The priest glanced him over with angry contempt. Then he said to the Cardinal,

“Your Eminence will have trouble with that boy,” he said. “His opinions are heretic.”

The Cardinal smiled a little.

“You think so? Nay, there is something of truth in what he says, notwithstanding his simplicity of utterance, which is not perhaps in accordance with convention. I confess that I share his opinions somewhat. Certainly I esteem myself happy that in my far-off diocese there are none of the world’s precious things, but only the unprized prayers of the faithful.”

The priest said nothing in reply,–but he was conscious of discomfort and uneasiness, and hurried through the rest of his duties with an ill-grace, annoyed, though he knew not why, by the very presence of Manuel.
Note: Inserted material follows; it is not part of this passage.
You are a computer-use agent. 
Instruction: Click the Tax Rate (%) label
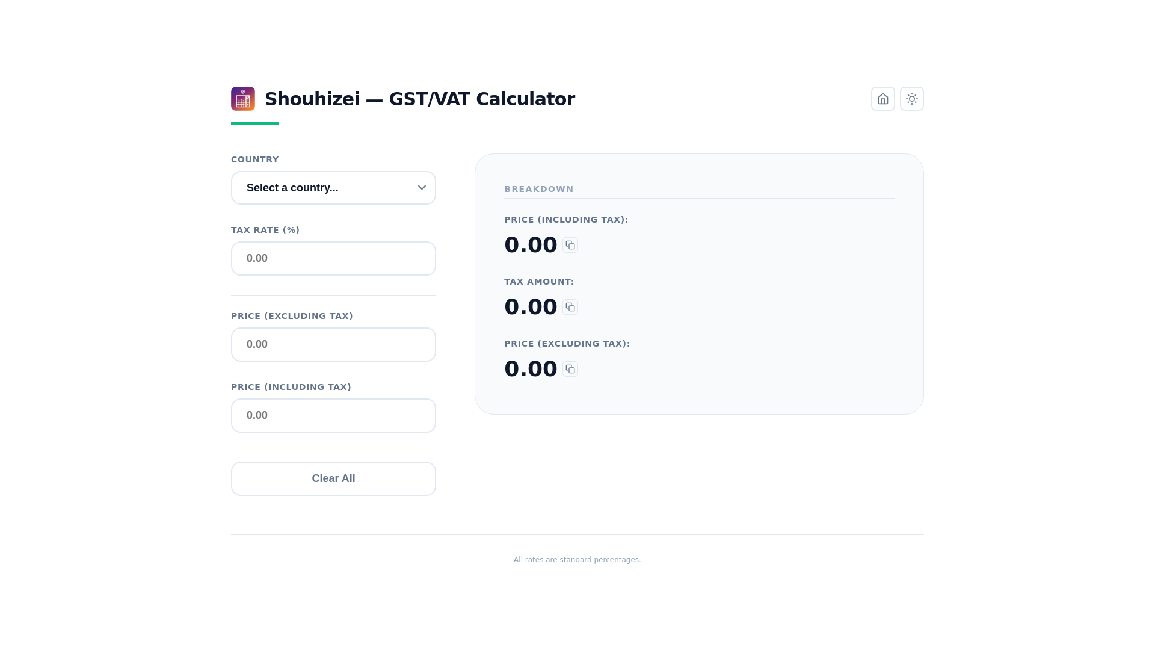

The boy, however, paid no heed to his angry glances, and noted everything in his own quiet meditative way,–a way which was a singularly winning one, graced as it was by an almost scholarly thoughtfulness united to the charm of youth. Once, before a magnificent priest’s garment of lace, he paused, and touched the substance lightly.

“See,” he said softly, looking wistfully up in the Cardinal’s face, “See all the leaves and rosebuds worked in, this by the needle,–and think how many human eyes have strained at it, and grown dull and blind over it! If one could only believe that the poor eyes were comforted at all in the following of the difficult thread!–but no,- -the sunshine must have lessened and the days grown darker and darker, till death came and gently shut up the lids of the tired orbs of earthy vision, and opened those of the soul to Light indeed! This work speaks with a thousand tongues! I can hear them! Torture,- -poverty,–pain,–pitilessness,–long hours,–scant reward,–tired fingers,–weary hearts!–and a priest of Christ wears this to perform Christ’s service! Clad in a garment of human suffering, to preach mercy! Is it not strange?”

“You think too deeply, my child,” said the Cardinal, moved by the tender pity in Manual’s voice, “Nothing is accomplished without pain in this world,–our dear Lord Himself suffered pain.”

“True,” said Manuel, “But His pain was endured that there might be less of it for others! He asked His children in this world to love one another for His sake–not to grind each other down! Not to make unnecessary hardships for each other! But it seems as if He had asked in vain!”

He was silent after this, and refrained from remark even when, during their visit to Notre Dame, the treasury was unlocked for the Cardinal’s inspection, and the relics formerly contained in the now disused “Sainte Chapelle,” were shown,–including the fragments of the “crown of thorns,” and a nail from the “true cross.” The Cardinal was silent too. He had no remark to offer on these obvious “imaginations” of the priesthood. Then they went up together to the platform on the summit of the Cathedral, and looked at the great bell known as the “Bourdon de Notre Dame”;–and here they found a little wizened old man sitting carelessly on the edge of a balustrade, in a seemingly very dangerous position, who nodded and smiled familiarly as they appeared. He acted as cicerone of the summit of the North Tower, and was soon at their side explaining volubly all that was of interest.

“Tired,–oh yes, one gets tired!” he admitted, in response to a query from the Cardinal as to whether he did not find his duties fatiguing at his age, “But after all, I like the griffins and dragons and devils’ faces up here, better than the griffins and dragons and devils down there,–below on the Boulevards! I call this Heaven, and down there in the streets, Hell. Yes, truly! It is wholesome up here,–the sky seems very near, and the sculptured beasts do no harm. But down in the streets one feels and smells the dirt and danger directly. I sit here all by myself for hours thinking, when no one comes to visit the tower,–for sometimes a whole day passes and no one wishes to ascend. And there is a moral in that, Monseigneur, if one has eyes to see it;–days pass, years, in the world,–and no one wishes to ascend!–to Heaven, I mean!–to go down to Hell is delightful, and everyone is ready for it! It is at night that the platform here is most beautiful,–oh yes, at night it is very fine, Monseigneur!–but it is only madmen and dreamers who call me up in the night hours, yet when they do I never refuse to go with them, for look you, I am a light sleeper and have no wife to bid me keep my bed. Yes,–if the authorities knew that I took anybody up to the tower at night they would probably dismiss me,” and he chuckled like an old schoolboy with a sense of his own innate mischief and disobedience, “But you see they do not know! And I learn a great deal from the strange persons who come at night,–much more than from the strange persons who come by day. Now, the last so strange person that came here by night–you would not perhaps believe it, Monseigneur, but it was a priest! Yes,” and the old fellow laughed, “a priest who had suddenly found out that the Church was not following its Master! Yes, yes! . . . just fancy killing himself for that!”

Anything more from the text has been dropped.